Как-то раз вам-Тацен и я, мы оба одновременно, увидали явление, которое заставило нас почти оцепенеть от ужаса. Был темный вечер; мы расставляли наши снасти и вдруг увидали в воздухе человека, качающагося взад и вперед. Голова его была объята пламенем, он дул и завывал, как буря; мы оба слышали это. Несколько минут спустя мимо нас пронесся огромный пароход, и мы оба испустили крик ужаса, когда раздался его свисток. А затем он исчез.

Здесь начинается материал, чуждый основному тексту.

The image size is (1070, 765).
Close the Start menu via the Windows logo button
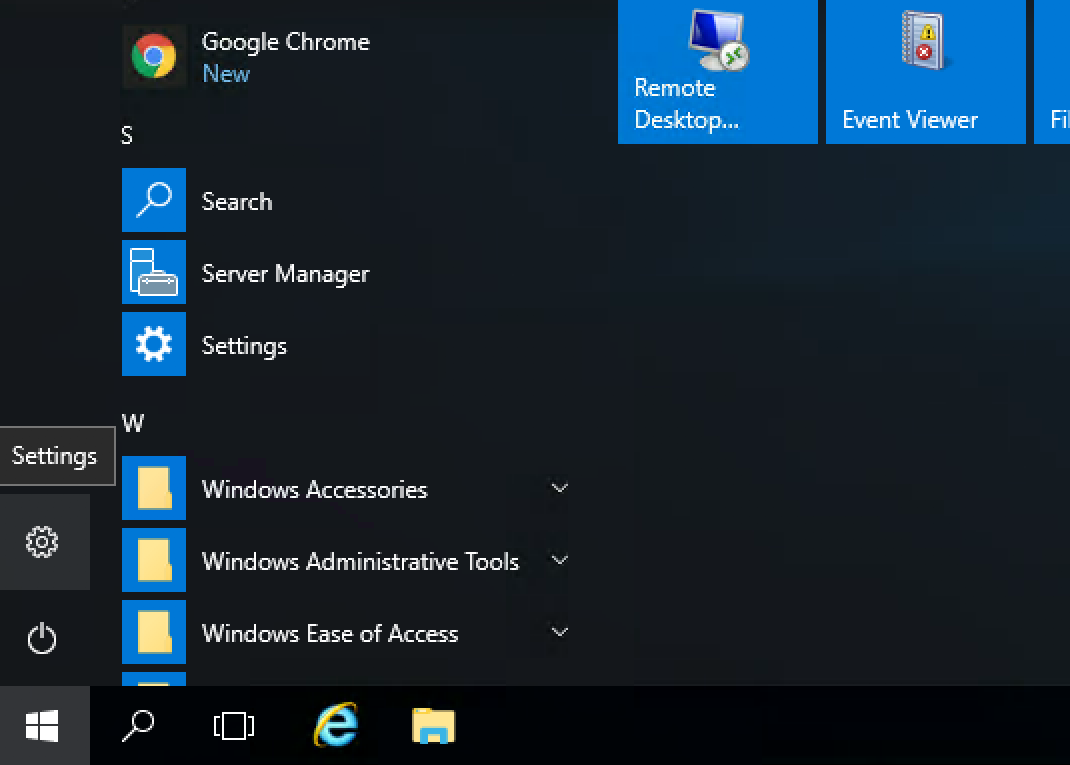click(42, 726)
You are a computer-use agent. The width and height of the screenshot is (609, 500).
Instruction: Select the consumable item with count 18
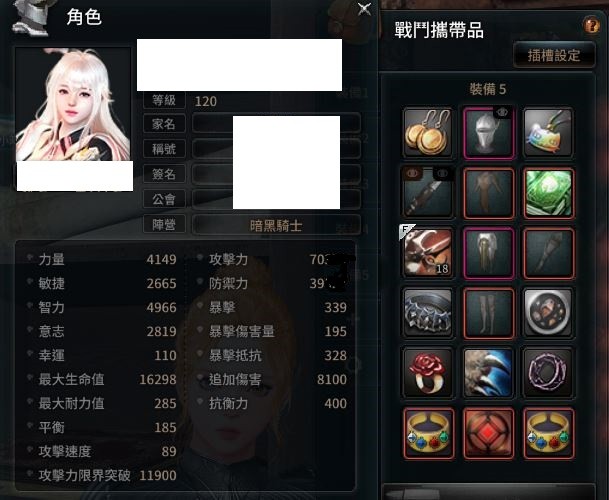pos(428,253)
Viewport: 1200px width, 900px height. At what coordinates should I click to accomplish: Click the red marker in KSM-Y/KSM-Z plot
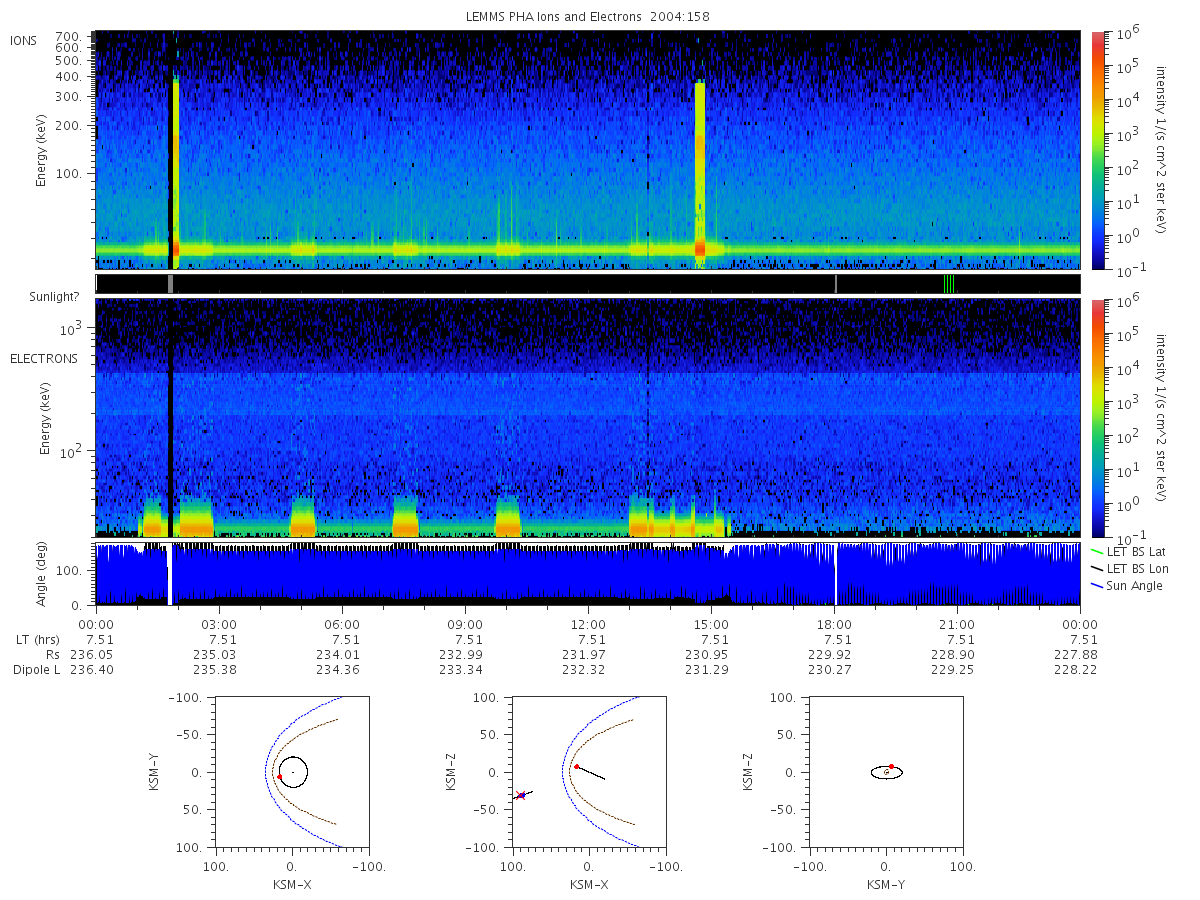891,766
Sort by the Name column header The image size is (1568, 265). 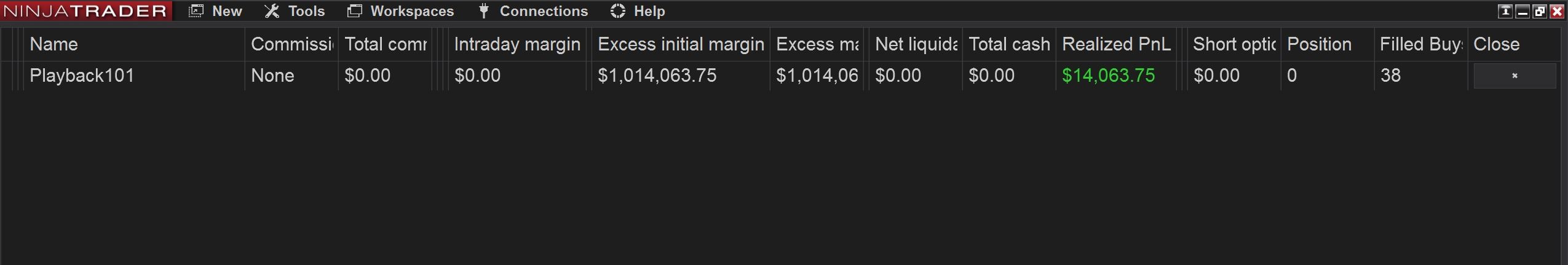tap(53, 44)
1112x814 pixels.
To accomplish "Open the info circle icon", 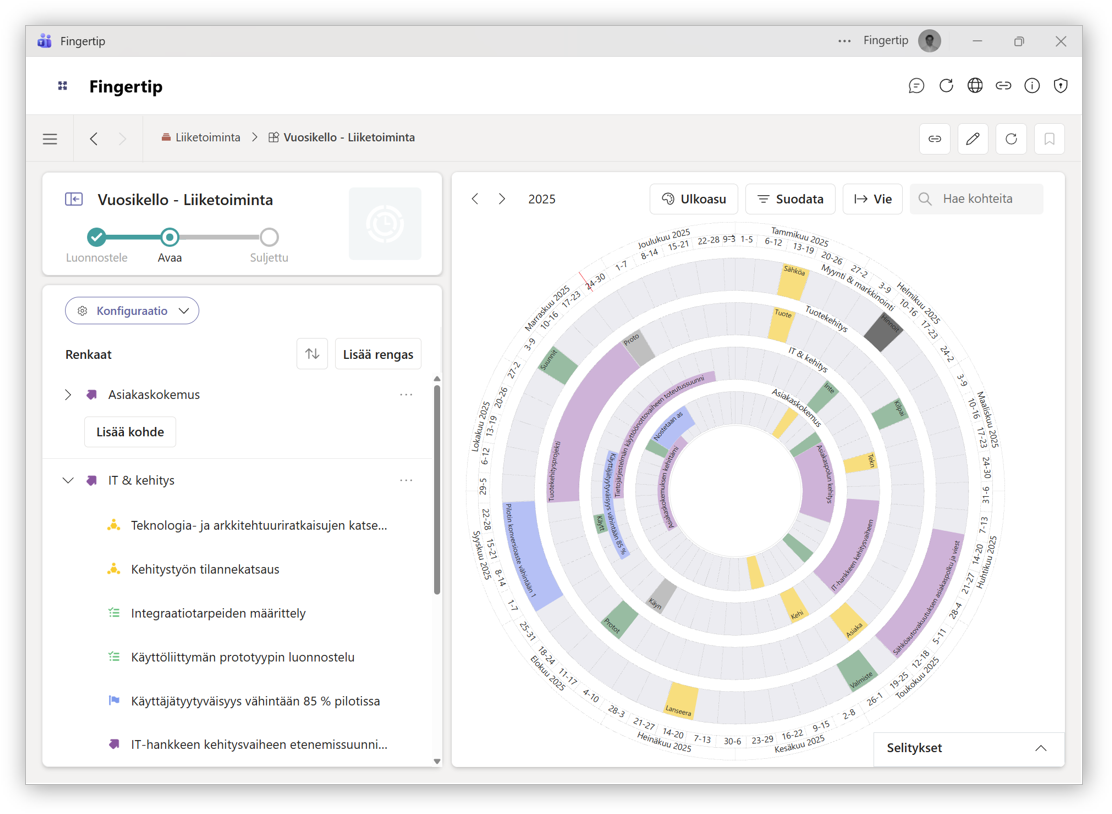I will 1032,86.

Но, когда нам удавалось до полудня вытащить все наши снасти и мы подъезжали к "Конго" в лодках, до краев наполненных рыбой, удачный лов и довольство тем, что самая неприятная и тяжелая часть дневной работы окончена, действовали на нас особенным и странным образом: мы точно глупели и приходили в сильно возбужденное состояние. Тогда случалось, что мы находили какое-то особенное удовольствие мучить рыбу, да, прямо-таки мучить пойманную нами рыбу. В особенности оба русские отличались в этом отношении. Они схватывали больших рыб за головы, засовывали пальцы в их глазные впадины, приподнимали их кверху и, не спуская с них глаз, начинали как-то странно хохотать.

Как-то раз я даже заметил, как один из них глубоко запустил зубы в туловище сырой рыбы и простоял так две-три минуты с закрытыми глазами.

Эти жирные туловища рыб вообще действовали на нас всех как-то возбуждающе; мы с восторгом распластывали их, вскрывали у живой еще рыбы живот и дольше, чем нужно было, копались в её внутренностях и пачкались в её крови.

Француз никогда не принимал участия в подобных животных наслаждениях, но зато он пламенел самой нелепой страстью к жене шкипера и не мог даже скрывать этого. Он говорил об этом совершенно откровенно:

- Я люблю ее... Помилуй меня Боже, до чего я люблю ее! - повторял он по несколько раз в день.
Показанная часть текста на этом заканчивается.